Top expert tips for a stress-free childbirth
Although childbirth is wonderfully natural, it can also be a little daunting. I mean, it doesn’t matter if it’s your first time or your tenth time, each labour experience is completely different, and some situations simply cannot be planned for.
To help avoid stressful situations and unexpected anxiety or nerves during your own birthing experience or that of someone you know and love, we’ve asked midwife Kate Young for her best tips for staying cool, calm and collected in the later months of pregnancy…
Tips to help you stress less in the lead up to birth…
#1. Now is a good time to think about who you would like to have present at the actual birth. It’s wise to choose those who are supportive, caring, calming and trust-worthy.
#2. Try not to let horror stories you’ve heard about birth bother you. When you’re trying to prepare yourself for your own experience, thinking of other traumatising births will not help you.
#3. Relax. Now is not the time to overload yourself with work or chores. If you’re feeling overwhelmed, ask for assistance from your partner, friends or colleagues. If you’re feeling concerned about more than just general day-to-day stress, speak to your midwife or doctor.
Tips to help you stress less during labour…
#1. Labour takes time, and it is important to remember that it is different for all women. Expecting it to happen quickly can also make the event more stressful. The average length of labour for a first-time mother is around 12 hours, which essentially is one whole day at work including travel time.
#2. Change positions constantly. If you can walk, move around. It will relieve pain and stress and help to keep you focused. If one particular position doesn't work, move. The midwife and your support people are there to help you do so.
#3. If you are tired, rest and sleep between contractions. The time between the contractions is around two to three minutes, so it may not feel like a lot of time but you should make the most of it if you need to.
#4. If you have made a birth plan or have any particular requests, discuss them with your support people before and during labour. This way if you forget personally, your supporters are there to guide you through.

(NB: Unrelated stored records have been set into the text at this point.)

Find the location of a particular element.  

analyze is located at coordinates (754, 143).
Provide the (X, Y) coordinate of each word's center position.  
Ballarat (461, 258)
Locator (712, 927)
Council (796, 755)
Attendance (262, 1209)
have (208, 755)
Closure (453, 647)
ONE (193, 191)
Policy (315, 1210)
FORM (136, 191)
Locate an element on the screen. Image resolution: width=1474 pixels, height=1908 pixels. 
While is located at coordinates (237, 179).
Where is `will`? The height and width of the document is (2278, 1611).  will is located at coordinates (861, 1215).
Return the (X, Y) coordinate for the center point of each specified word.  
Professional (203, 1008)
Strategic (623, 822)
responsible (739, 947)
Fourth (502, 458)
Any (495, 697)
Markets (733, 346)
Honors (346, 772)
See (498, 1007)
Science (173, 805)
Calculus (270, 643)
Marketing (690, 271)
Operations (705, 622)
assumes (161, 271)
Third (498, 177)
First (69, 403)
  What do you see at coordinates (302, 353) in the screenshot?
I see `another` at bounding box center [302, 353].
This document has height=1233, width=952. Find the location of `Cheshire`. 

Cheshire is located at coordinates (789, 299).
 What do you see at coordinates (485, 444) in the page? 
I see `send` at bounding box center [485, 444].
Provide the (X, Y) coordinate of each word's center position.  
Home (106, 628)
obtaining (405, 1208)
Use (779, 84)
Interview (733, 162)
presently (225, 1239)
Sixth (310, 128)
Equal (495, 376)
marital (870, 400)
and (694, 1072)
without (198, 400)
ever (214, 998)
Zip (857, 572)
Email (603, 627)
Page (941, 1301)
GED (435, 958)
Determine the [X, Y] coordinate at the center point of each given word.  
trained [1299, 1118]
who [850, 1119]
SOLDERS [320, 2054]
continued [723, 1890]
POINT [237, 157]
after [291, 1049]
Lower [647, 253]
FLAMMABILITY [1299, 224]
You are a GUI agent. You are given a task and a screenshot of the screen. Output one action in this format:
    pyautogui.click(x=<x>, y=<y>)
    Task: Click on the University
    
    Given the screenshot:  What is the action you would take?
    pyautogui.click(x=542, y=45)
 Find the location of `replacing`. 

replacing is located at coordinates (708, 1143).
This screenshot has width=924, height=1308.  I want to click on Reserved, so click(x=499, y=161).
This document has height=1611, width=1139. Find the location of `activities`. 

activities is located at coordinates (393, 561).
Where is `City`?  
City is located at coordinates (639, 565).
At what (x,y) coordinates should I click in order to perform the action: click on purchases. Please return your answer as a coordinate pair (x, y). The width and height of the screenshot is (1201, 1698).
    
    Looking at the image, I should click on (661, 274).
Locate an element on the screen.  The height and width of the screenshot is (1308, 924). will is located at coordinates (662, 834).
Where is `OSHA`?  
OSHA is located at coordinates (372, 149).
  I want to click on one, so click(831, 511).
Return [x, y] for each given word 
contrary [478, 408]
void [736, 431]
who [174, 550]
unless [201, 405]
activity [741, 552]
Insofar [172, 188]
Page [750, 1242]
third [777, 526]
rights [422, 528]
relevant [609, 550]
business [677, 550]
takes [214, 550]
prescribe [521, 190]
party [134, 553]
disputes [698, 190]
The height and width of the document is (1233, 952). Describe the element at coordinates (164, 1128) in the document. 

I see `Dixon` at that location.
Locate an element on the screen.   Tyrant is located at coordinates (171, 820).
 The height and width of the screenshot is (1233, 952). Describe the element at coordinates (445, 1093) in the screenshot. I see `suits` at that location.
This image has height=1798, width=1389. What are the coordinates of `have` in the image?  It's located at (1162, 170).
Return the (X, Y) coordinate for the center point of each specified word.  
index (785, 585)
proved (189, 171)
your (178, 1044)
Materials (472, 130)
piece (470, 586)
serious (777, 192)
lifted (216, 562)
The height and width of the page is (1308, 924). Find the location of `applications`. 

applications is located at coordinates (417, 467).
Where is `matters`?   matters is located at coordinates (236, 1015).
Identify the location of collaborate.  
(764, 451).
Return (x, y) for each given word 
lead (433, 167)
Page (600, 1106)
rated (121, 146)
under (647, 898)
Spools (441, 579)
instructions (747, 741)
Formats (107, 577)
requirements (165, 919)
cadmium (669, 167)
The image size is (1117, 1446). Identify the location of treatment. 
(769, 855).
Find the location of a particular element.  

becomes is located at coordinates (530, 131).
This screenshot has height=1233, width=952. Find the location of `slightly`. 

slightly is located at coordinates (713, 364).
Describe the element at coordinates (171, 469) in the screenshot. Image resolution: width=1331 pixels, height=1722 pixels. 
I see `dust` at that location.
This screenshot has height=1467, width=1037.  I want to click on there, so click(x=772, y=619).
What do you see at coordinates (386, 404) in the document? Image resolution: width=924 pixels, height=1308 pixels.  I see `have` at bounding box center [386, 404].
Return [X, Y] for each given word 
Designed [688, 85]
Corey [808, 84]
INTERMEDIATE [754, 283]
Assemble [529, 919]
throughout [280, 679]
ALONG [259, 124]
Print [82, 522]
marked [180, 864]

#5. Ask your midwife to discuss your progress during labour and to explain anything that is unfamiliar to you. This includes anything from monitoring equipment, medications you may need or the pain relief options available to you. It will help you to become more comfortable and relaxed in your birthing environment when you know what is around you and the choices you can make.
Have you given birth? If so, did you feel stressed, anxious or nervous in the lead up to your delivery? Do you or any of your friends and family have tips for staying calm and confident during the final stages of pregnancy and throughout the birth?